在2015年的A股大牛市当中,我一度产生了“拜访所有网络安全上市公司”的计划。我马不停蹄地跑了很多地方,跟数以百计的国内外机构投资者分享拥挤的会议室,如饥似渴地写下长长的调研纪要——可是拼死拼活也只拜访了大约三十家公司。研究这些公司很累,因为它们大部分聚焦于少数行业或地域的客户,业务非常垂直,不太具备可拓展性。与隔壁C端安全市场的马太效应、赢家通吃比起来,B端安全市场好像变成了一个世外桃源,可以有滋有味地过自己的小日子,只是有点缺乏激情而已。
真的是这样吗?我有一种预感,这种局面不可能长期持续下去——在技术和商业模式不断进步的互联网时代,任何“世外桃源”都不可能独善其身。但是,当时的我不可能知道这种局面将如何结束;没有人能未卜先知。
再度融合:新时代悄无声息地降临
2017年,我在成都参加腾讯战略合作伙伴大会。在“腾讯云”的分会场,演讲嘉宾不停地提到“平台原生”的网络安全体系,以及这种体系能够如何替代企业原有的网络安全配置。坐在我身后的一个企业IT人员困惑地嘟哝:“有没有搞错?他们真的相信自己讲的东西吗?”
我侧过身问他:“怎么,你不相信吗?”
“让互联网公司负责网络安全?缩减自己的网络安全团队,把安全都搬到公有云上去?想想就觉得不可能啊。”他咬着圆珠笔,陷入了沉思。又过了好一会,他又开口了:“不过,我们已经看到太多不可能的事情发生了,所以……”
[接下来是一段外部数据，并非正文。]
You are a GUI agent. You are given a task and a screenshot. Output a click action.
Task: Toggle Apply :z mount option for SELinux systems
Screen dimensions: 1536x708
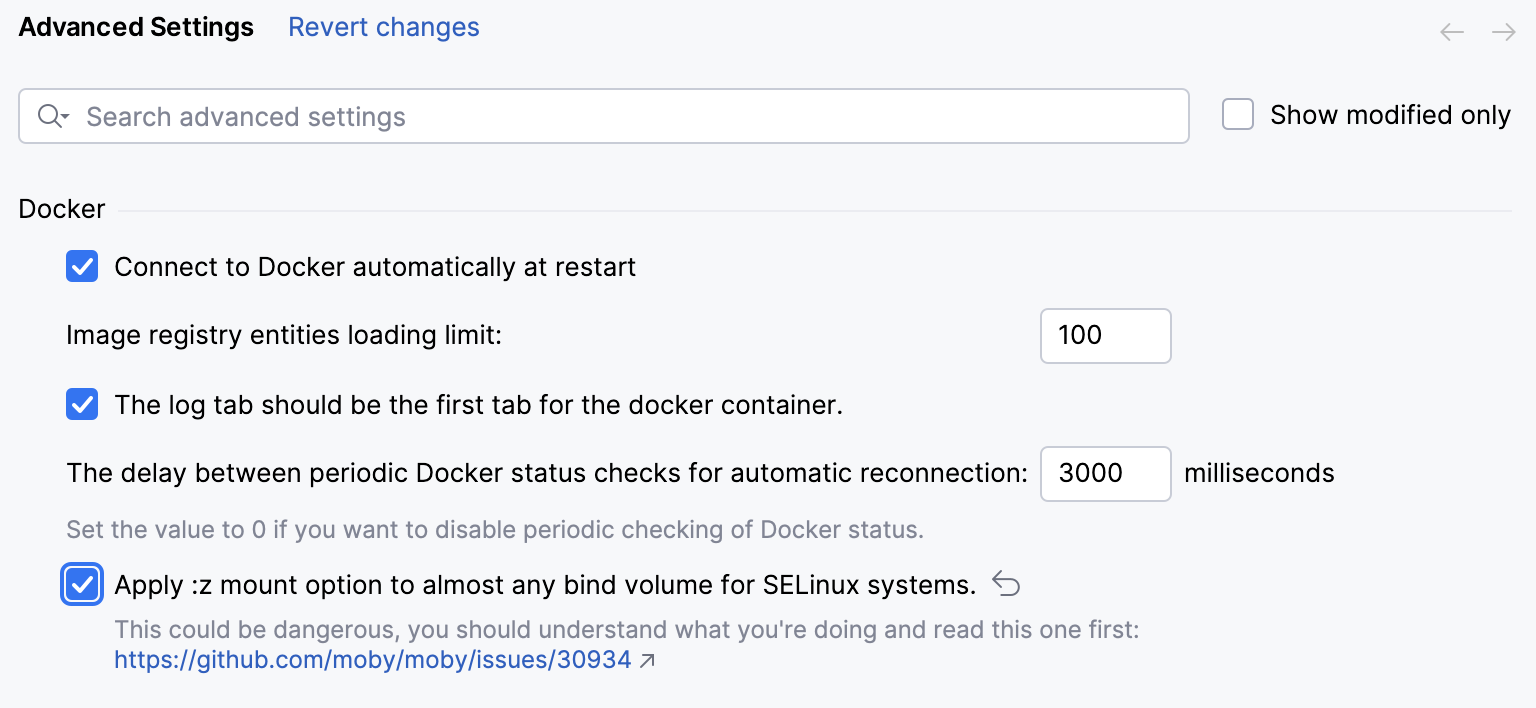tap(81, 584)
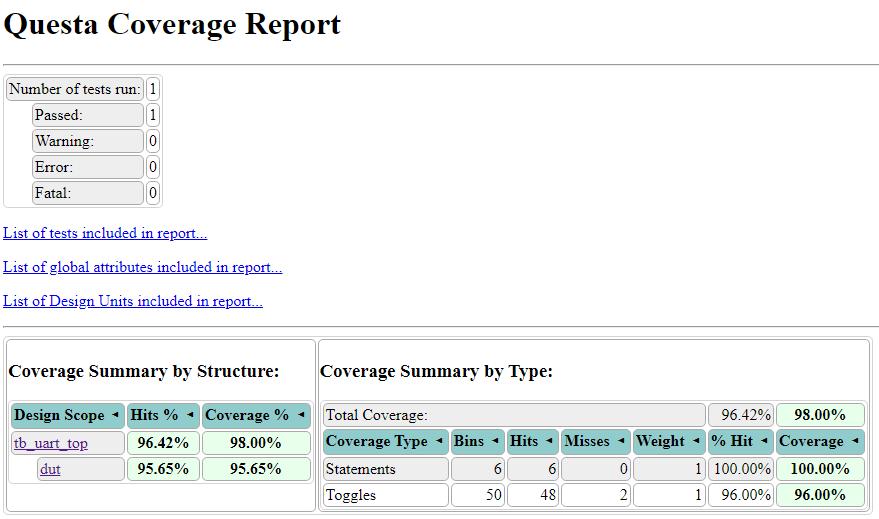The width and height of the screenshot is (879, 519).
Task: Click the Misses column sort arrow
Action: (621, 441)
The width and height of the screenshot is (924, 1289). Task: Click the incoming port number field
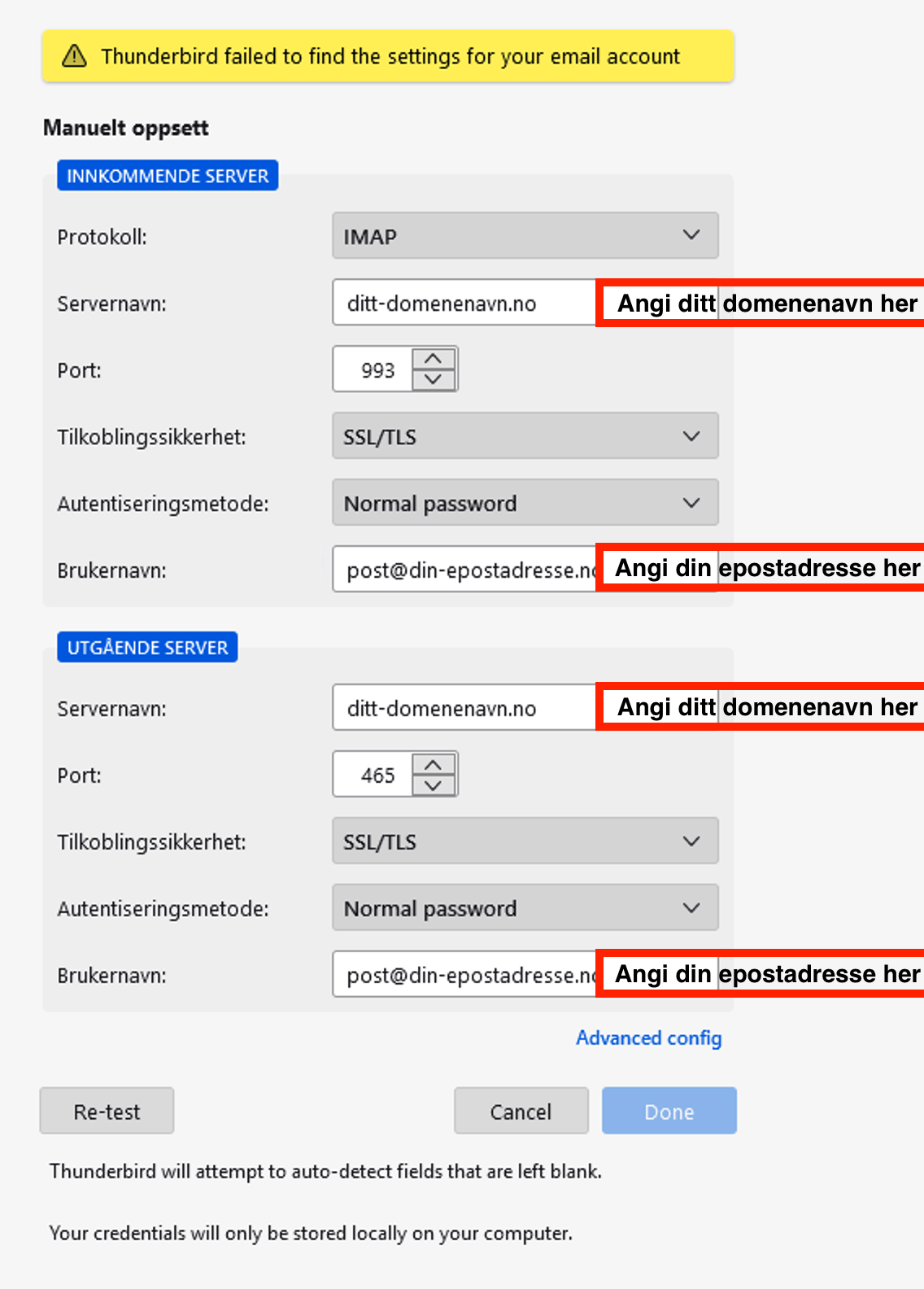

三年之后,“不可能”的事情已经成为了一种流行的标配。现在,规模最大的网络安全公司确实变成了腾讯、阿里,或许再加上华为。360仍然位于第一梯队,但是它的主要增长来源已经变成了企业及政府客户(还没算上从中拆分出来的奇安信,那是一家纯粹的To B公司)。互联网公司不遗余力地强调着“产业互联网”或者“To B互联网”的概念,希望企业客户成为下一个增长引擎;在这个过程中,云计算是最重要的驱动力,而网络安全则是云计算最重要的配置之一。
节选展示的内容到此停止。